Text block:
────

The old saying goes: Laughter is the best medicine. In addition, sometimes the strangest things can help one make, or accept, important, even life-altering, decisions. So we found out a few weeks ago. As a result, a new expression has become significant in our lives.
First a bit of back-story. I (Gayle) grew up in an American-English speaking environment. To me the term “get stuffed” meant that one was preparing to overeat. Only after moving to Canada in my forties did I learn that “get stuffed” is a British colloquialism meaning, in the politer sense, “go away” or “get lost” or, in the cruder sense, “piss off” or worse. I became aware of the term while enjoying the satirical rants of Scotsman Jock McBile of CBC TV’s Royal Air Farce fame. Jock McBile, one of the most beloved alter egos of the late comedian John Morgan, was a mutton-chopped, kilt-and-sporran-clad curmudgeon, leaning on a cromach and using a thick burr to sarcastically and comically comment on current political and cultural happenings. His frequent climax to any dismissal of the antics of those whose actions met his disapproval was to tell them to “get stuffed!” as he marched off stage, menacingly brandishing his cromach. After marrying my own feisty Scotsman some 14 years ago, there were times when I wondered if Jock McBile’s cousin had come to live with me!

────

Provided records:
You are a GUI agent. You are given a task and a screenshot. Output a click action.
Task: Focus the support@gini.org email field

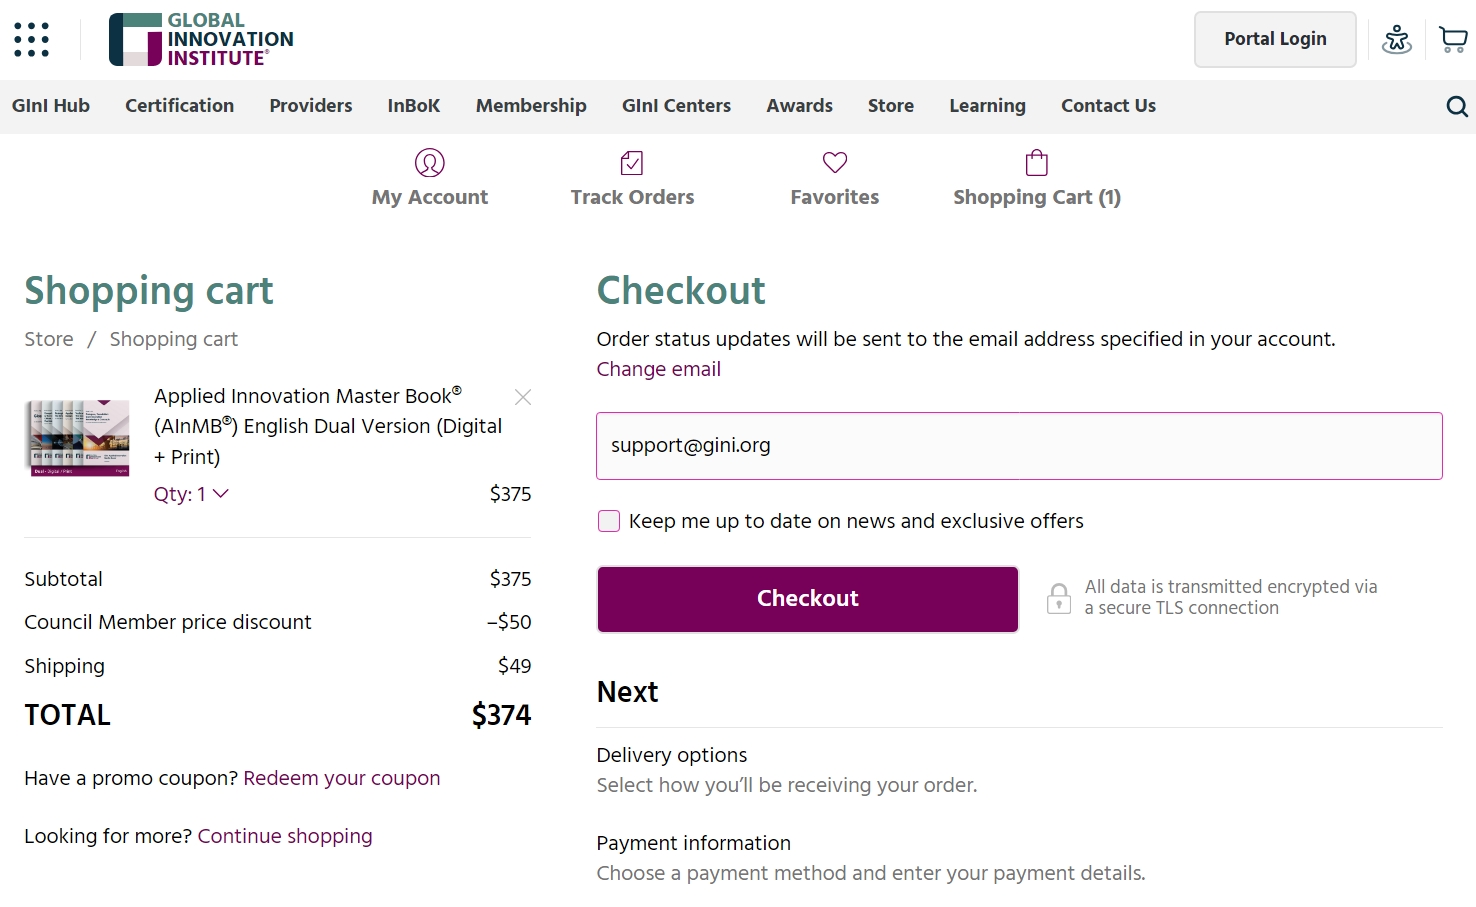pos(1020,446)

────

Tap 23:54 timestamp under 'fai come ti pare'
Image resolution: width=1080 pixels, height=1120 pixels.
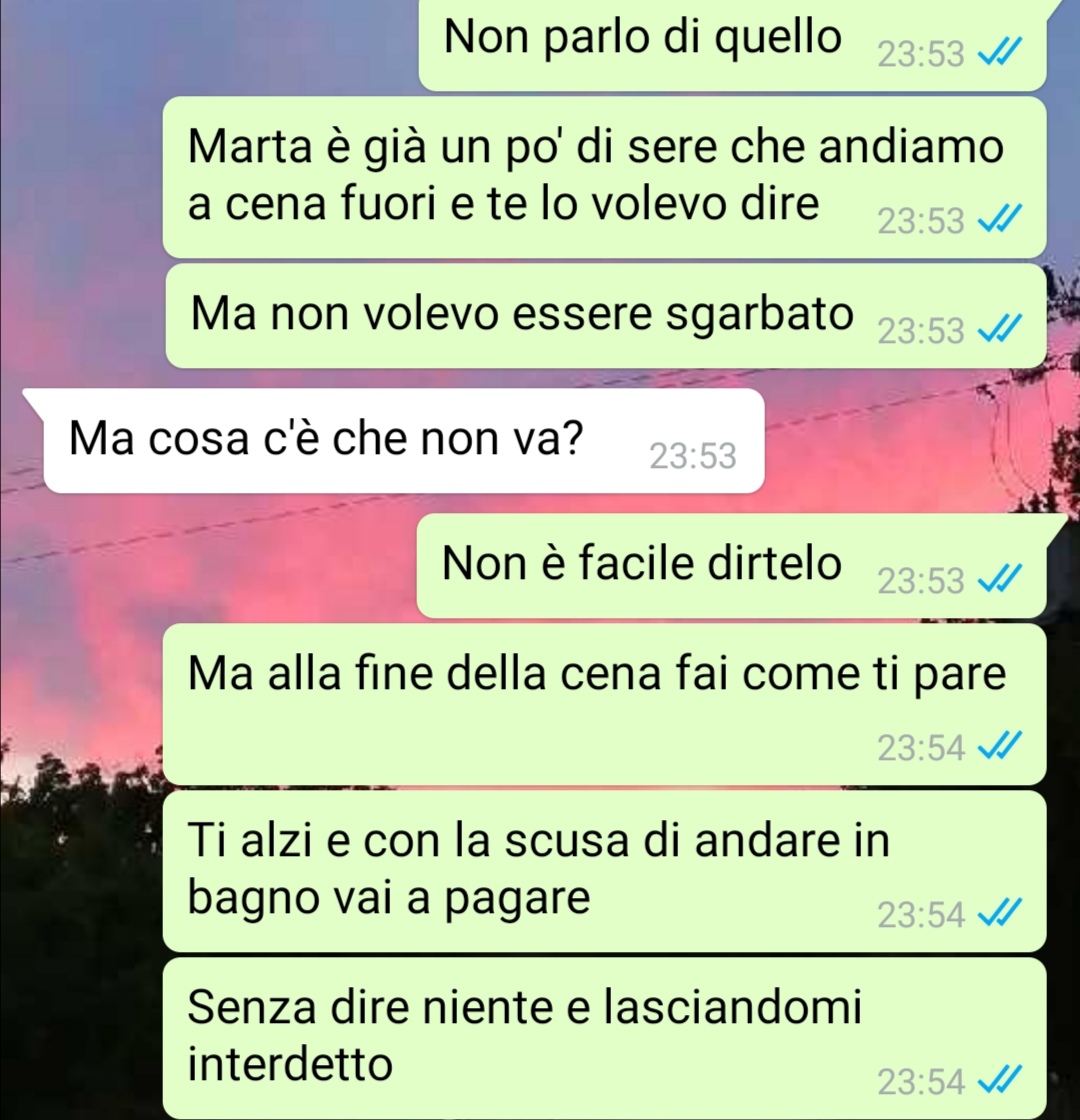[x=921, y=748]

────

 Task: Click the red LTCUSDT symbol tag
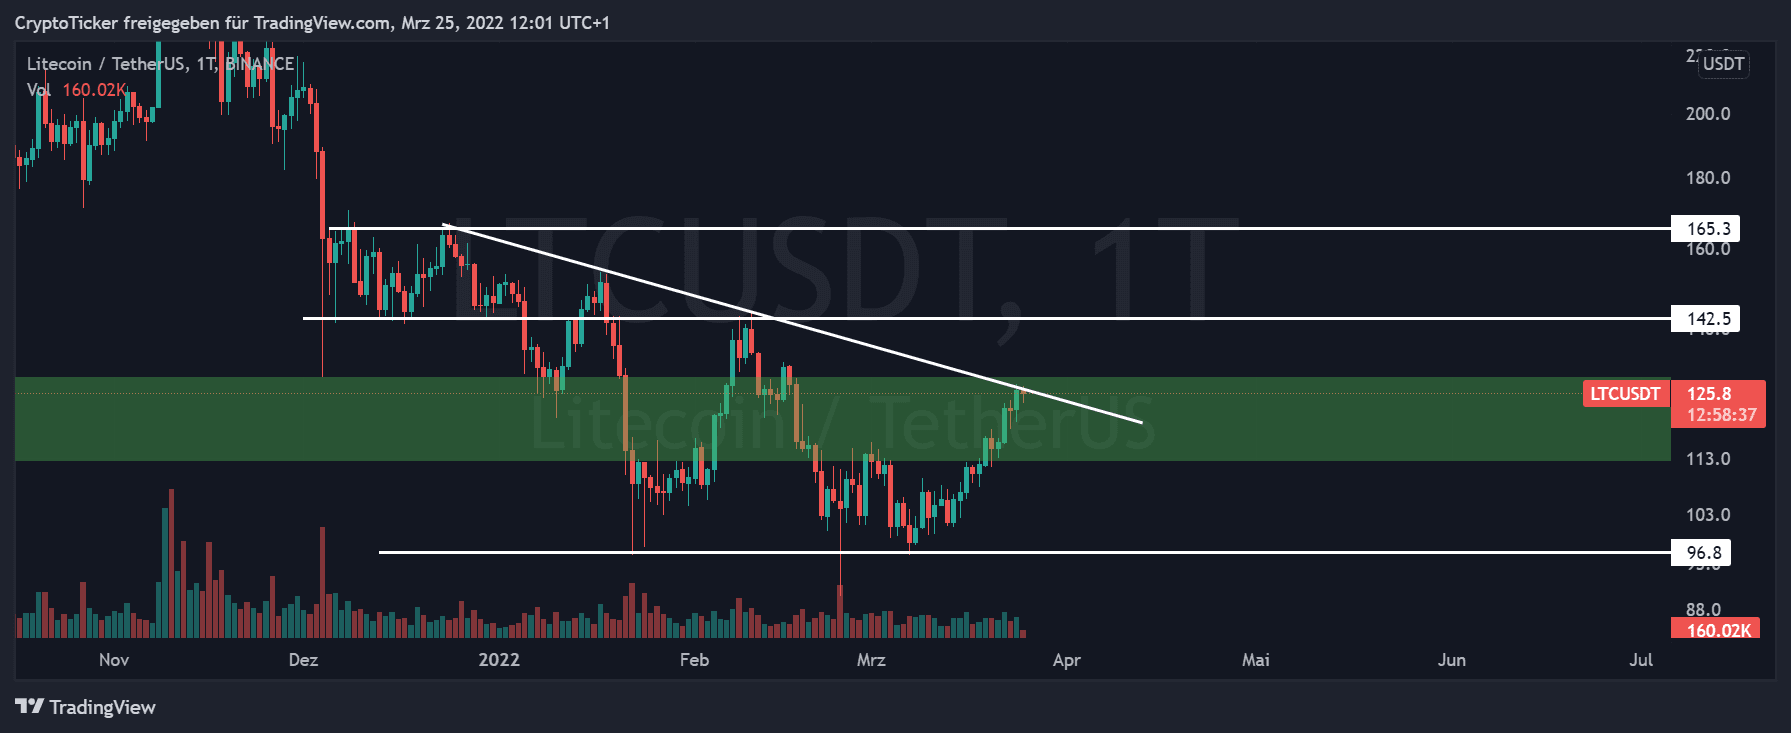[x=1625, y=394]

────

Task set:
A) In the piece about the phrase “get stuffed,” condense the paragraph beginning “First a bit of back-story” into a short bulleted list that keeps its main facts.
B) Answer these questions using the piece about the phrase “get stuffed.”
(i) According to the old saying quoted at the start, what is the best medicine?
(ii) At what stage of life did Gayle move to Canada?
(iii) Which comedian played Jock McBile?
C) Continue the piece about the phrase “get stuffed” from its final sentence.

Per-task answers:
A)
- Gayle grew up where American English was spoken and understood “get stuffed” to mean getting ready to overeat.
- After moving to Canada in her forties, she learned it is a British colloquialism meaning “go away” or “get lost,” or more crudely “piss off” or worse.
- She came across it through Jock McBile, the Scottish character from CBC TV’s Royal Air Farce and one of the late comedian John Morgan’s best-loved alter egos.
- McBile was a mutton-chopped curmudgeon in a kilt and sporran who leaned on a cromach and mocked current political and cultural events in a thick burr.
- He often finished a rant by telling its targets to “get stuffed!” and then marched off stage waving his cromach.
- After marrying her own feisty Scotsman about 14 years ago, she sometimes wondered if Jock McBile’s cousin had moved in with her.

B)
(i) Laughter.
(ii) In her forties.
(iii) The late comedian John Morgan.

C)
Now, what in the world does that have to do with me making or accepting life-altering decisions? If you have followed my blog, you will know that I started it to publicize the writings of my Scottish-born husband Ian and the books that he and I have produced over the past years. Recently, progress on future publications has slowed as Ian’s health has deteriorated. I’m struggling to continue with editing future books since care giving is taking up most of my time. As things settle down a bit with the provincial palliative care that has recently begun, I’m looking forward to finding more time to get back to editing our next book, Came to Canada, Eh? Continuing a Scottish Immigrant’s Story and, hopefully, progressing to other of our unpublished writings. But first, let me relate our most recent adventure.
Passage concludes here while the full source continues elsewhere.